I had the same issue and I found that you can't do this with the regular Twitter API. They have an enterprise API, which requires payment to access, and that will give you the time a tweet was favorited but it doesn't look cheap so it's probably not worth it.
I'm writing a simple Twitter bot in Python and was wondering if anybody could answer and explain the question for me.
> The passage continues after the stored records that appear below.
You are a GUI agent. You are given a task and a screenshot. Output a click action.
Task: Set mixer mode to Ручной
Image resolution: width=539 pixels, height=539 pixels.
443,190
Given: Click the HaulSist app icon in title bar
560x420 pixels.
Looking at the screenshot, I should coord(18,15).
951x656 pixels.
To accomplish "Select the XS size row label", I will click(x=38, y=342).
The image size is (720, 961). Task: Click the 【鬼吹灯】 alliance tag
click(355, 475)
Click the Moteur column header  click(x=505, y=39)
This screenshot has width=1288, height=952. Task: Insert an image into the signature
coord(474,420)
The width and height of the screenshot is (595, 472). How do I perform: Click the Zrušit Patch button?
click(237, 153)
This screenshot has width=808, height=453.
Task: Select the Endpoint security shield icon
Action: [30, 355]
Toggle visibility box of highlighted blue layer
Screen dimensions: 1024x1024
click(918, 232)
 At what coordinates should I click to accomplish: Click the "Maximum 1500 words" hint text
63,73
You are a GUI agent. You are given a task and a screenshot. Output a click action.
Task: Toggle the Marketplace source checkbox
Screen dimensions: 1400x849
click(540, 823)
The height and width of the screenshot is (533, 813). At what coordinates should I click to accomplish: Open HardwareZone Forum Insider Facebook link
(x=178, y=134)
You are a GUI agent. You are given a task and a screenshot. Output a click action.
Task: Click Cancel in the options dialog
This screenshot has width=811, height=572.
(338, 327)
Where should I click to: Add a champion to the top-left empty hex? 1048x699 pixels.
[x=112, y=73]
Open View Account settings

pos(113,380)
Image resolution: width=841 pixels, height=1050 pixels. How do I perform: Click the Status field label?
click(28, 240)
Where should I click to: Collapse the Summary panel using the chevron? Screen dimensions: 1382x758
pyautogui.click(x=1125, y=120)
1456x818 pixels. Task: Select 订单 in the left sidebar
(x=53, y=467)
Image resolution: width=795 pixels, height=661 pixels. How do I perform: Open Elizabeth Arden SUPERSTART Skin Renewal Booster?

I'm able to make Tweets, but I haven't had the bot retweet anyone yet. I'm afraid of tweeting a user's tweet multiple times. I plan to have my bot just run based on Windows Scheduled Tasks, so when the script is run (for example) the 3rd time, how do I get it so the script/bot doesn't retweet a tweet again?
To clarify my question:
Say that someone tweeted at 5:59pm "#computer". Now my twitter bot is supposed to retweet anything containing #computer. Say that when the bot runs at 6:03pm it finds that tweet and retweets it. But then when the bot runs again at 6:09pm it retweets that same tweet again. How do I make sure that it doesn't retweet duplicates?
Should I create a separate text file and add in the IDs of the tweets and read through them every time the bot runs? I haven't been able to find any answers regarding this and don't know an efficient way of checking.
You should store somewhere the timestamp of the latest tweet processed, that way you won't go throught the same tweets twice, hence not retweeting a tweet twice.
This should also make tweet processing faster (because you only process each tweet once).
I wrote a twitter bot in python a few months ago and this link helped a lot. I also used this github repo which although is in Ruby, was quite helpful for logic flow. This repo uses a similar approach to what you mentioned, creating a local datastore of previous retweets to compare against each tweet.
This is how I did it. I grabbed the list of things to retweet and a list of my feed. I cut the lists down to only posts within the past 24 hours. Then for each item in retweetable I check to see if it's in my feed list. If not I post RT #user retweet content.
I also wrote a function to chop the str down to 140 chars (137 + '...')
E.G.
TO_RT = 'a post to post'
MYTWT = ('old post', 'other old post')
if TO_RT not in MYTWT
Tweet(TO_RT)
Twitter is set such that you can't retweet the same thing more than once. So if your bot gets such a tweet, it will be redirected to an Error 403 page by the API. You can test this policy by reducing the time between each run by the script to about a minute; this will generate the Error 403 link as the current feed of tweets remains unchanged.